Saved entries

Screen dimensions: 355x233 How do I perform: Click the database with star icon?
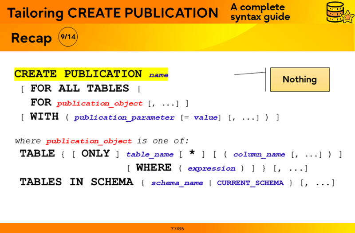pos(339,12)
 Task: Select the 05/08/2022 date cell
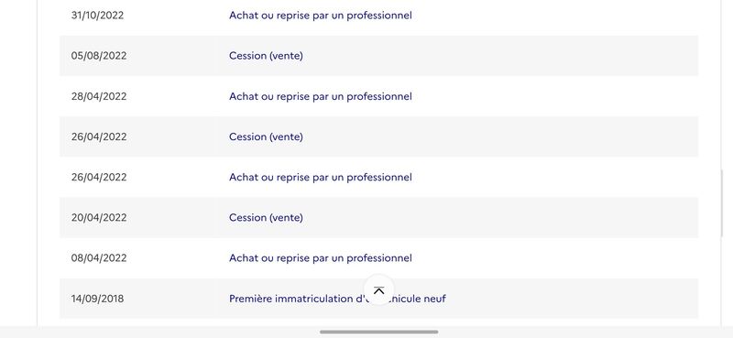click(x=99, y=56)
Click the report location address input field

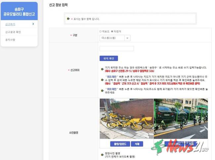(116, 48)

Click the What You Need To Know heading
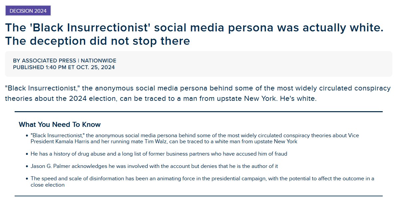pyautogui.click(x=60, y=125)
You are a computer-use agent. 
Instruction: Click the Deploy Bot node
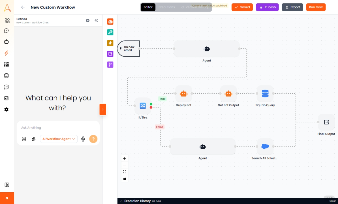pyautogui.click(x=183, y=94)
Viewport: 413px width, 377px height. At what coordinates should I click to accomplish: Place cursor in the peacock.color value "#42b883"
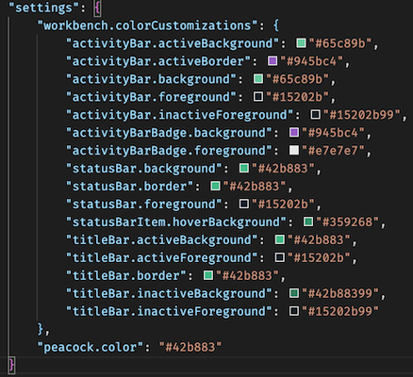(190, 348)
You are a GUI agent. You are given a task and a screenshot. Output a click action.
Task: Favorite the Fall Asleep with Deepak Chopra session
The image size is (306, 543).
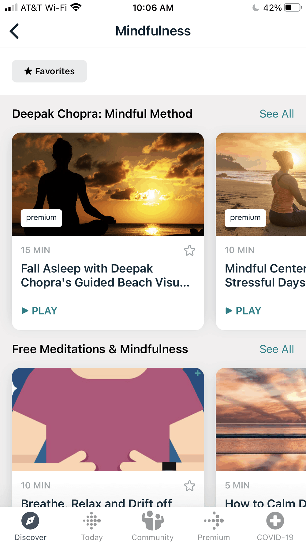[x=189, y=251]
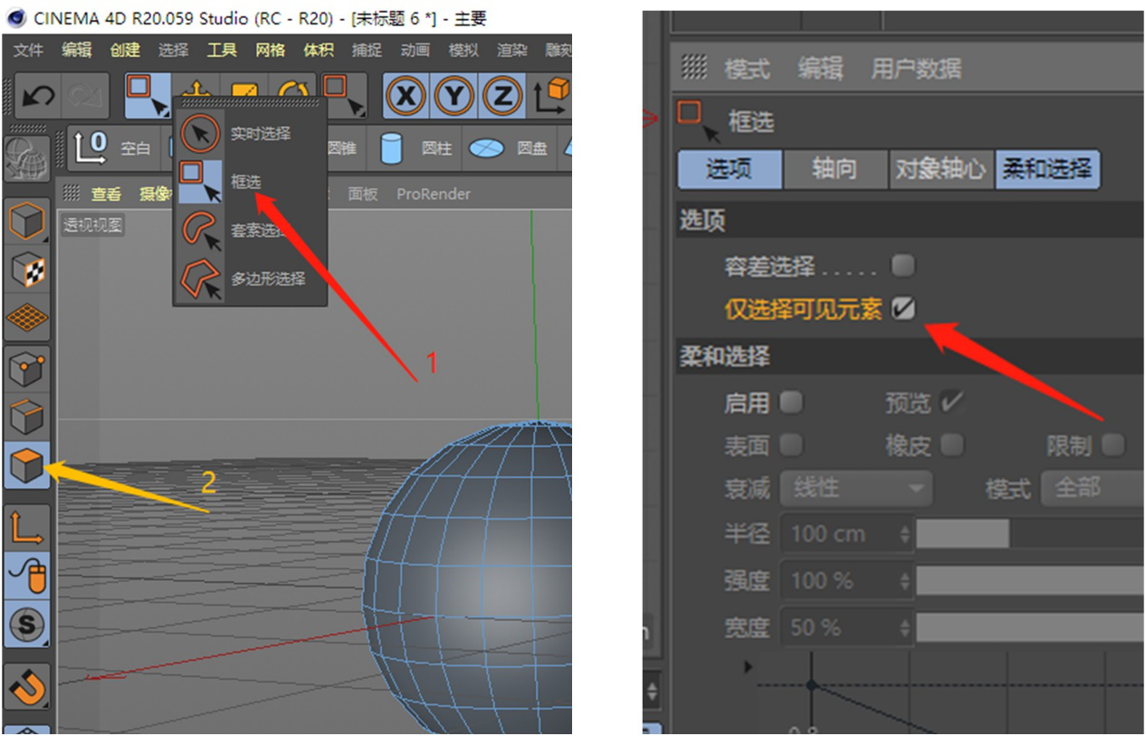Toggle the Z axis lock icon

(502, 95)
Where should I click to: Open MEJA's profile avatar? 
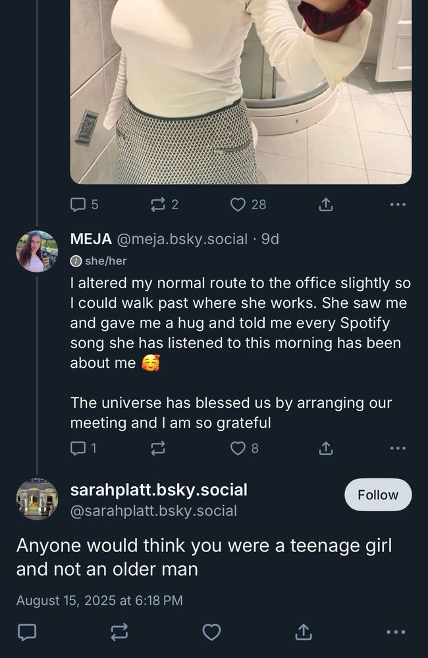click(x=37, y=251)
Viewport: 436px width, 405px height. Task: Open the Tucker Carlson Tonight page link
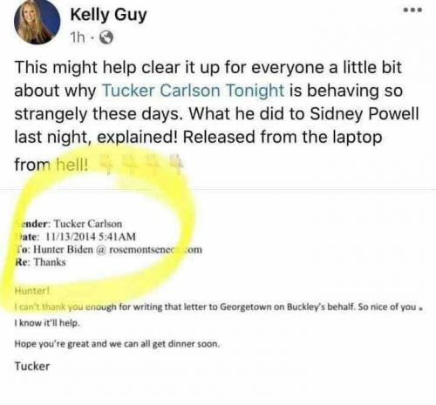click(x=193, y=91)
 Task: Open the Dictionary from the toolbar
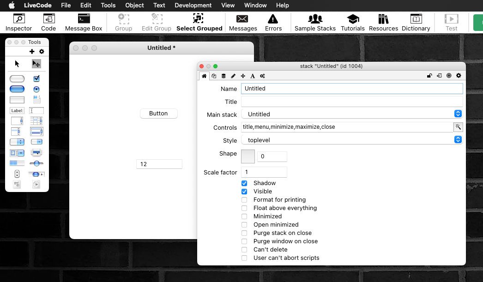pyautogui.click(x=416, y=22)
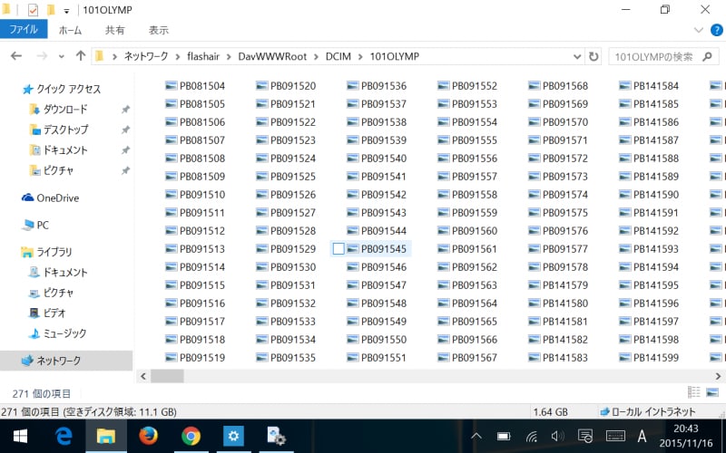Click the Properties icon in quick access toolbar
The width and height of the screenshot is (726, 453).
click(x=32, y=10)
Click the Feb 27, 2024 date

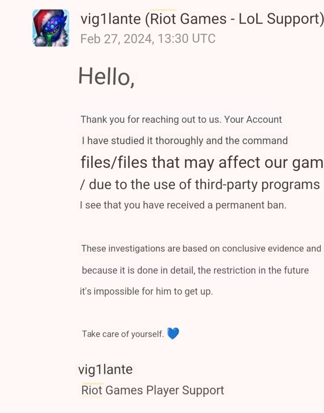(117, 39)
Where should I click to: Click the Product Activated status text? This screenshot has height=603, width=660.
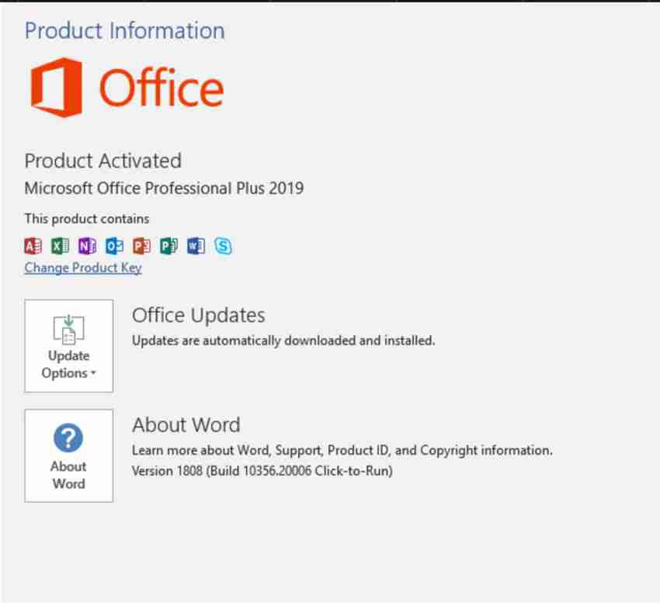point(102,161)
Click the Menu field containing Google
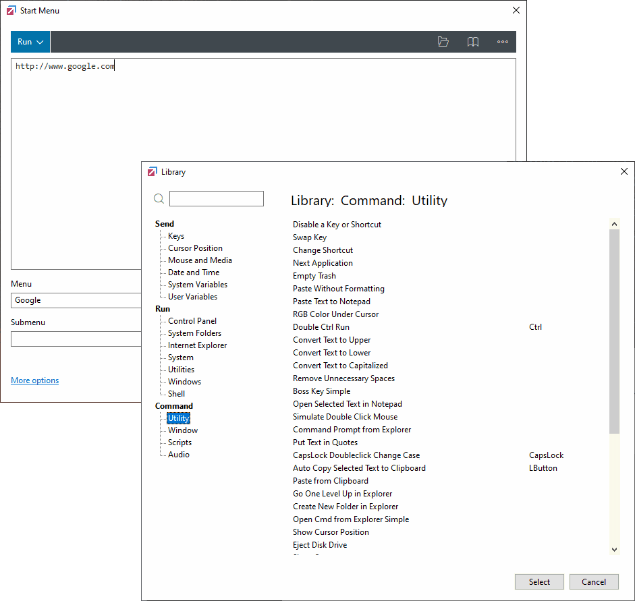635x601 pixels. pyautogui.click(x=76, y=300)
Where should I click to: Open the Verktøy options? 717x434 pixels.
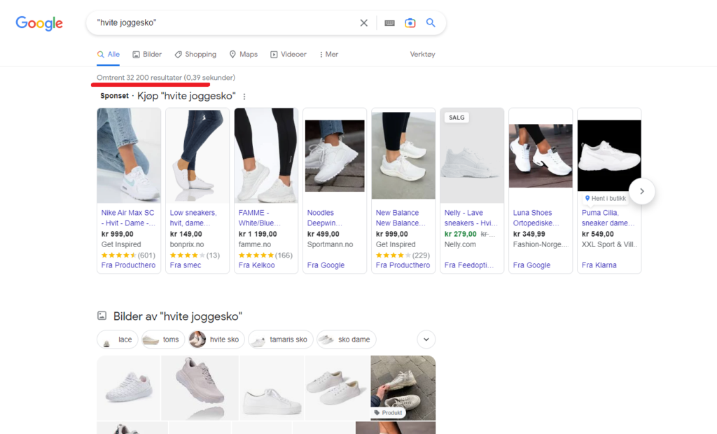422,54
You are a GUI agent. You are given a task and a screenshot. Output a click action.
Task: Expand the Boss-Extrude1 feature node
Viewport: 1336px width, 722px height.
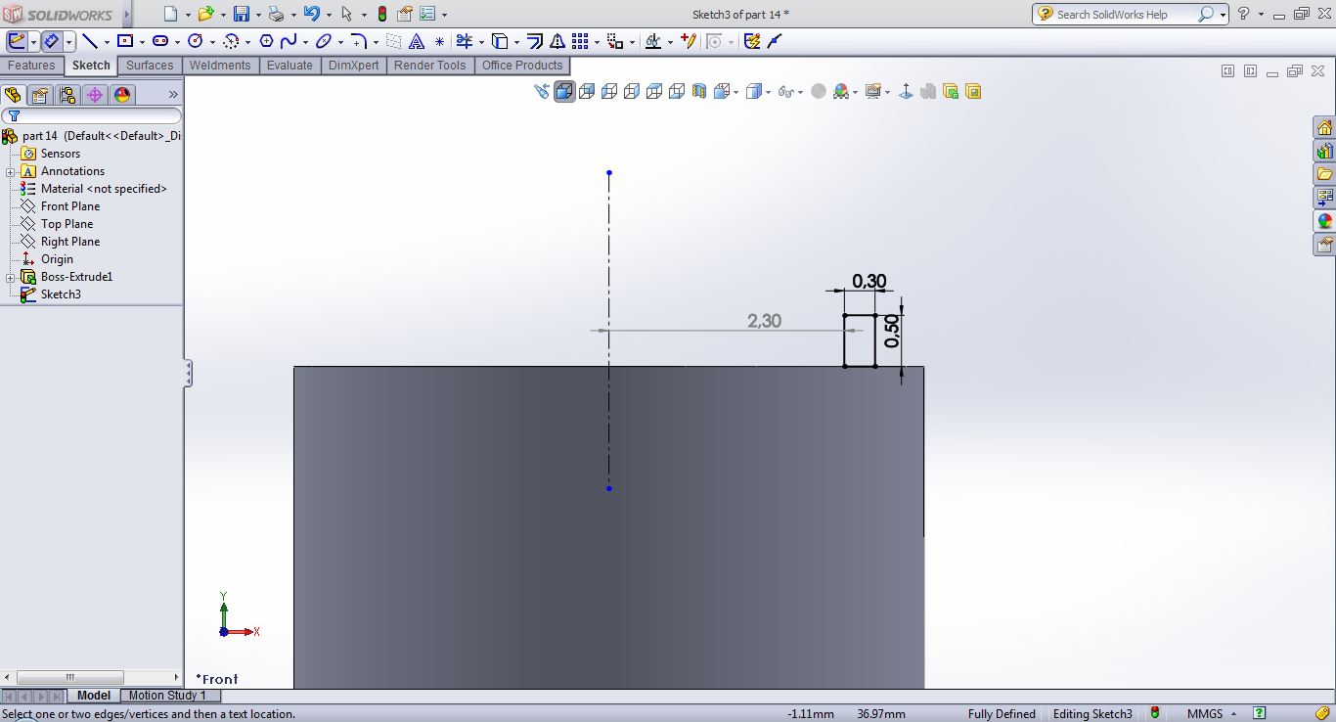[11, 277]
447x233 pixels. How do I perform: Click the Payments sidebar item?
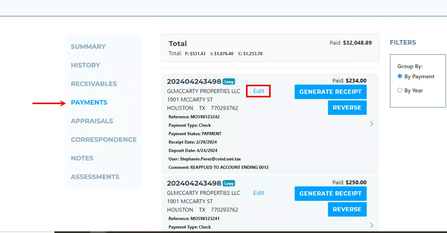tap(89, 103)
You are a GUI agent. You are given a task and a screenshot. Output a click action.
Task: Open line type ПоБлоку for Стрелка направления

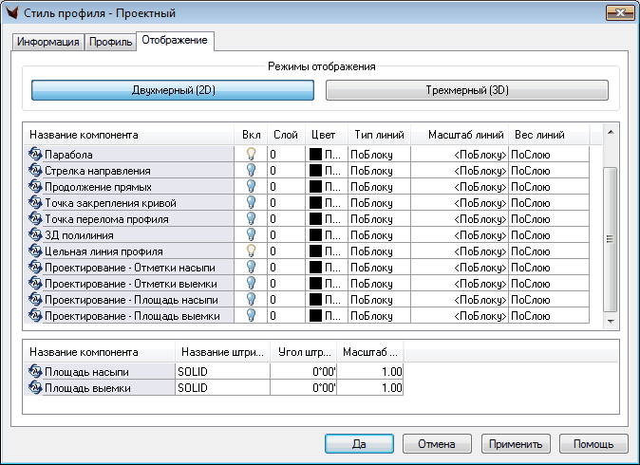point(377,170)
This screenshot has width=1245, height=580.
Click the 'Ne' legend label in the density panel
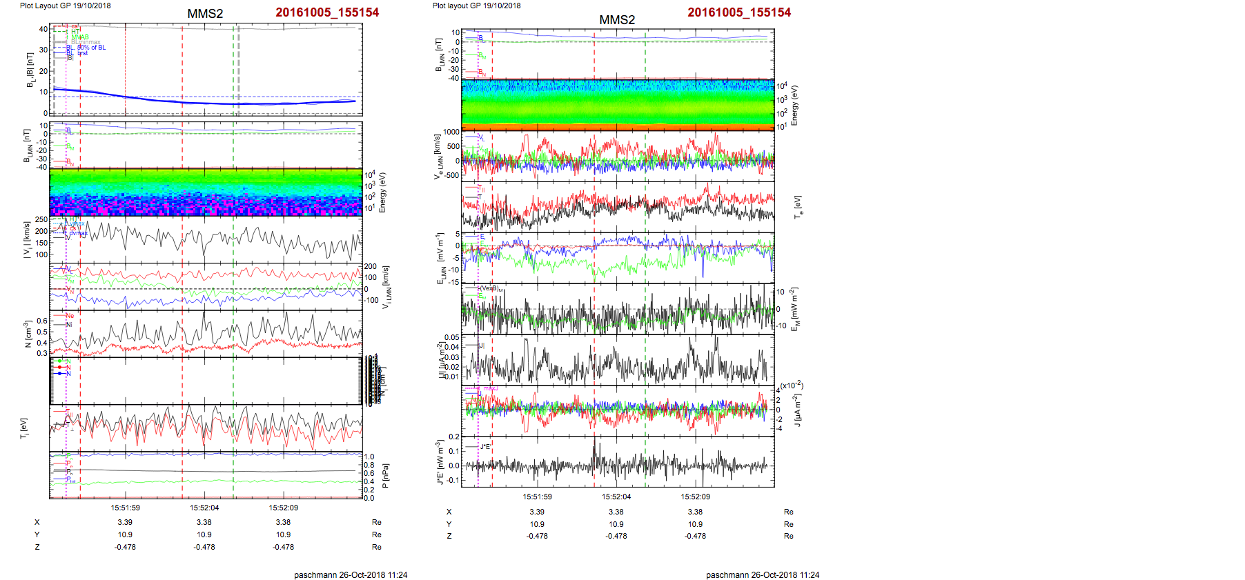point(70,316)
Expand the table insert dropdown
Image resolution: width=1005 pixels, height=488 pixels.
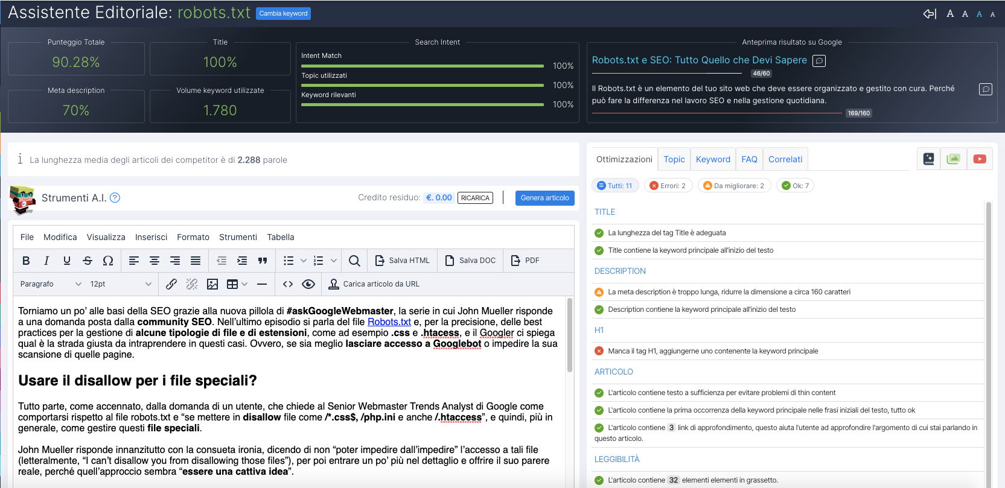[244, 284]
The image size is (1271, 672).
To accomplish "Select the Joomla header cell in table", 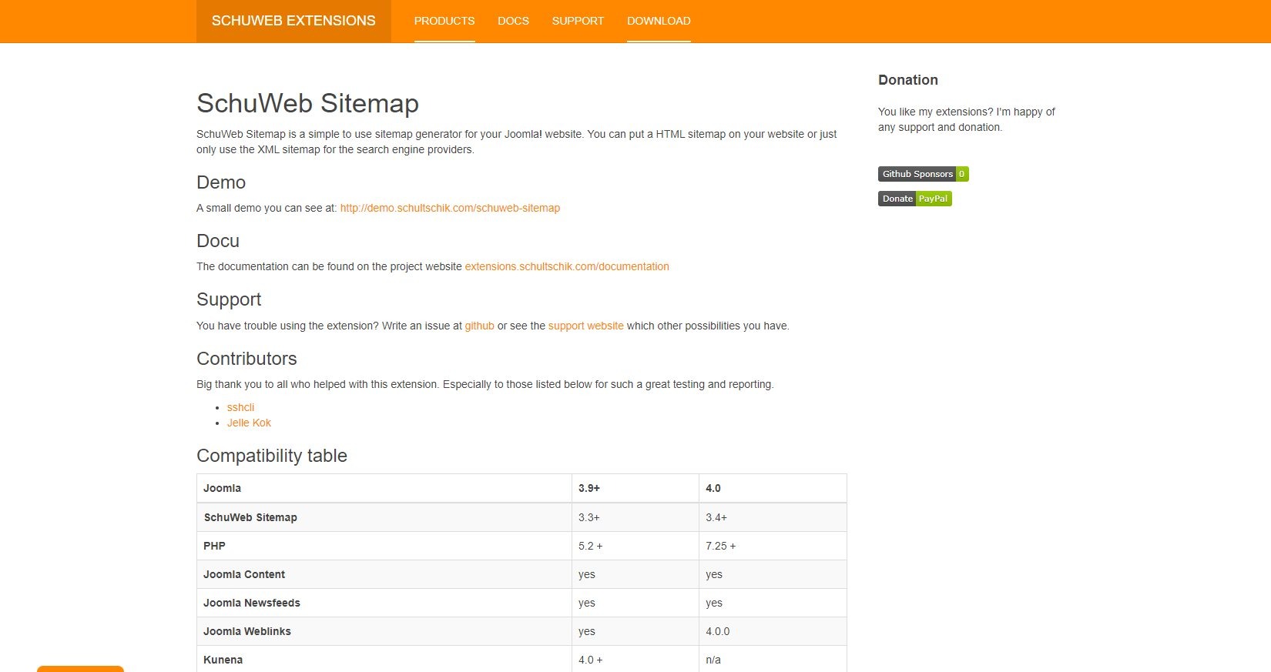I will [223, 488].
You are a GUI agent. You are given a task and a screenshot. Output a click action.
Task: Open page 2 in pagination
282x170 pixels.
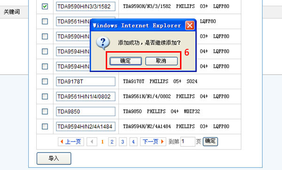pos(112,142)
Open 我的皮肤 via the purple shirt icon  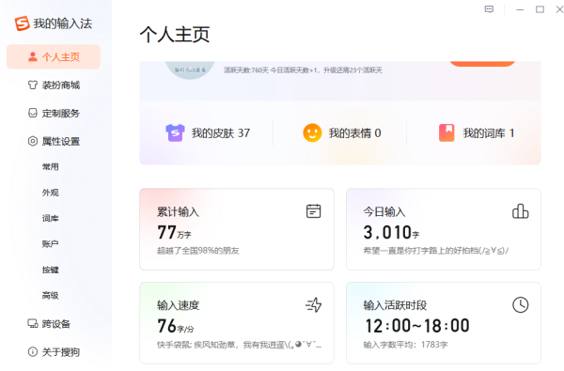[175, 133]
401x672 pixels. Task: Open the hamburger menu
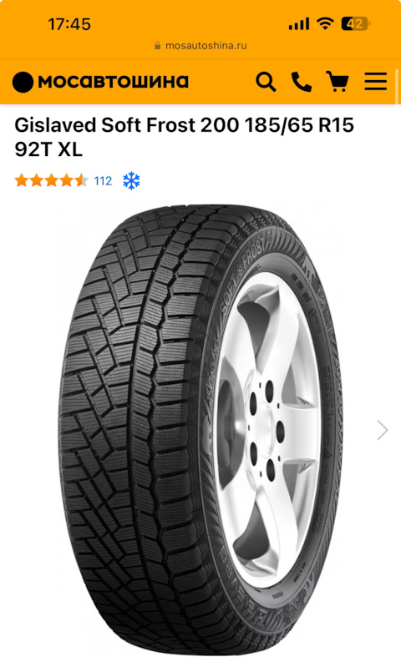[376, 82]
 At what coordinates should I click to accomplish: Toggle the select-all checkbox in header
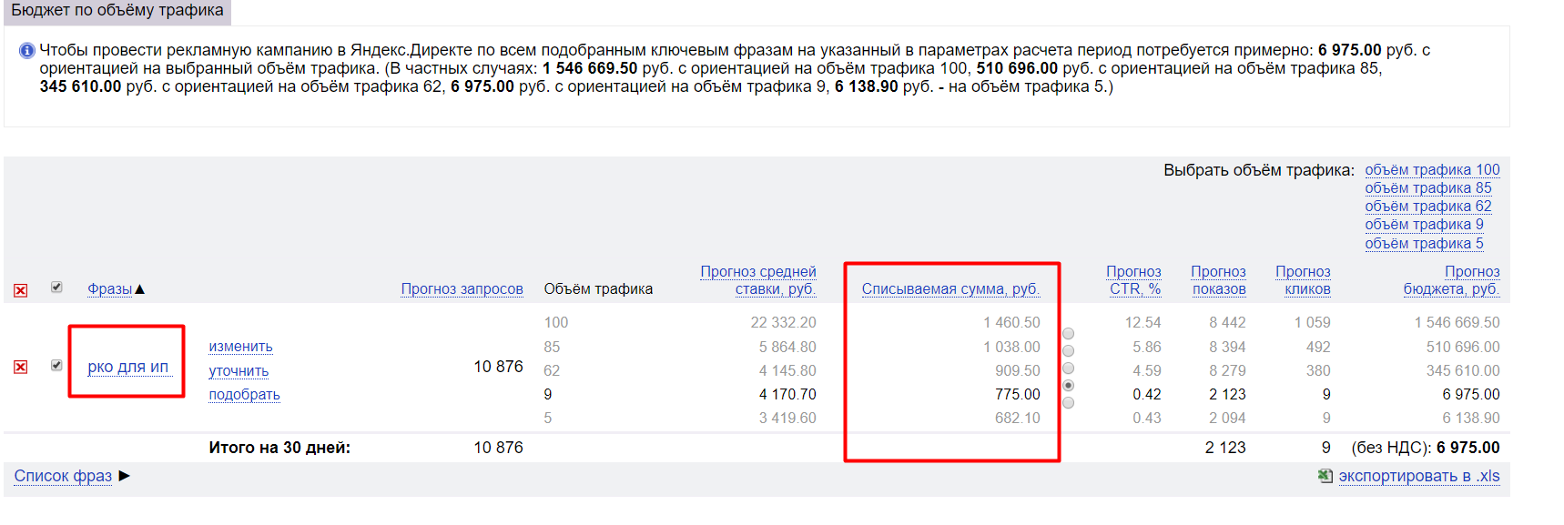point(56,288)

- Aim of the task -
Taking the records above as a whole, work out how many of their lines hold the word "Expand". The reply should be that number alone.

- Response area -
2